Mr J smiled and interrupted my train of thought, “don’t keep tabs on it like that! Stop worrying about them if they’re not interfering with daily life. Live normally. It’s also time to wrap up that radiotherapy side effects tracker.”

Ah, he’s right, there really wasn’t much worth tracking lately.

My scientific brain didn’t stop churning, “how about the chance of recurrence of this super rare cancer? How should we assess the risk, given there’s so little statistics for reference?”

How could Mr J ever let this stubborn scientist patient get away with this self-inflicting anxiety?

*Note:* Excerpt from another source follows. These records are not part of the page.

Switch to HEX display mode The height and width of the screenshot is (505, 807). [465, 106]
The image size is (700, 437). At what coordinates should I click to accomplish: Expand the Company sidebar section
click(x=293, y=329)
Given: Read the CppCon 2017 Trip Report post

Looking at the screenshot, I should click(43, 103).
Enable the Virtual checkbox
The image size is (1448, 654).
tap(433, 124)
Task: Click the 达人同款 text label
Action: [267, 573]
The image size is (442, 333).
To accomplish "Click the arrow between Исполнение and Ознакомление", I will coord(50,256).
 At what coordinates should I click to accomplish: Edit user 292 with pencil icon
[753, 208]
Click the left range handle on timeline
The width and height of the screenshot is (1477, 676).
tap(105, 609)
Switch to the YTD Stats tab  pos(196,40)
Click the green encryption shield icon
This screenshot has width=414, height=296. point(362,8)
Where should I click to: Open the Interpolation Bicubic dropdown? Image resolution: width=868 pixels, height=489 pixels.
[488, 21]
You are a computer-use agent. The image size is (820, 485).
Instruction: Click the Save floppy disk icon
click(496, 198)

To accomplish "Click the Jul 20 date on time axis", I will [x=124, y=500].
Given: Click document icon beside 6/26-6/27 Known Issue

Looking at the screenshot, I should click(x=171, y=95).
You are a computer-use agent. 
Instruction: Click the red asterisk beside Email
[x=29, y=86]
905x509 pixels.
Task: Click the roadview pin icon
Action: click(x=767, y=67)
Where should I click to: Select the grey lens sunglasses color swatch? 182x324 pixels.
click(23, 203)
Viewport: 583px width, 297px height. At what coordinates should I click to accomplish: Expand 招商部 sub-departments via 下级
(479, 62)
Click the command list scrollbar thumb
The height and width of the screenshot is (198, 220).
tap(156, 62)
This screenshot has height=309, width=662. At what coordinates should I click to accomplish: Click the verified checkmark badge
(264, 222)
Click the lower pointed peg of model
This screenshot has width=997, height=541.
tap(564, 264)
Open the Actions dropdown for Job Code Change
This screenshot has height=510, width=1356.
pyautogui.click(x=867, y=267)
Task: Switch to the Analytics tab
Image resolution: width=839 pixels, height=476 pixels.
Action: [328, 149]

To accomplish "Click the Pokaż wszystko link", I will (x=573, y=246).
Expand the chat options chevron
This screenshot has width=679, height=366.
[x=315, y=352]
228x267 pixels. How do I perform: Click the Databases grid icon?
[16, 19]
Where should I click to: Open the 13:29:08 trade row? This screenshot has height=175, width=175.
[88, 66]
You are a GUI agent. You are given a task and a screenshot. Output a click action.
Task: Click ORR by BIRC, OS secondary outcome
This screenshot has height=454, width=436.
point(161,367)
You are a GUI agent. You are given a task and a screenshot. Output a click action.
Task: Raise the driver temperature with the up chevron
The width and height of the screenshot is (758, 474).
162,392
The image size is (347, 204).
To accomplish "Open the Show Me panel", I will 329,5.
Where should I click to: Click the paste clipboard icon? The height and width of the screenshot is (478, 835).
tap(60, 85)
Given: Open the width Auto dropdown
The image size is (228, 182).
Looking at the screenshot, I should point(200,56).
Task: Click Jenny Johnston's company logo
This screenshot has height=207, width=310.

With an even bigger grin, he proclaimed,

I expect to have cured you!
I expect to have cured you!
Do I need to repeat this?

“No, no, I get it, Mr J, hahaha!”

Simple message —— just get on with life!

I am a pretty serious person by nature, perhaps too serious when it comes to some trivial matters. It’s time to learn to calibrate my response and let go of some trivia. Just let it pass! Aiming for precision on matters big and small means I’m constantly putting too much on myself for very marginal gains. That doesn’t sound like a very sustainable way to live.

“The tumour was not visible or observable from the outside. How are we going to detect it if it ever returns?”

“Ah, you’ll definitely have symptoms. We’ll cross the bridge when we get there.”

“That’s why you’re the surgeon, I’m not!”

It was such a joyous meeting. In what way was this an ordinary medical consultation? Wasn’t it more like a catch-up with an old friend?

Work did require me to be back in the warrior queen mode. Watching my body’s signals closely, I realised my body hadn’t protested at all even when I had delivered six days’ worth of work in five days, as if it was nothing! That’s shockingly bad! If my body didn’t say “stop!”, then work would easily displace my hobbies off the schedule. No way! I have to stick to my contractual hours.

It’s not about doing things by the book. It’s about setting safe boundaries.

Never before had I been so, so ill. Never before had honey tasted salty. And never before had I had the opportunity to reflect on my life so thoroughly. All thanks to the ninja. Propped up by the outpouring of love from the four corners of the world, I have come a long way on this cancer journey, which now drew to its close. Life’s journey continues though, so does the trail of love, with a minor course correction: I’ve learnt to be a little more generous to myself; for if I don’t, where comes the energy to love those around me?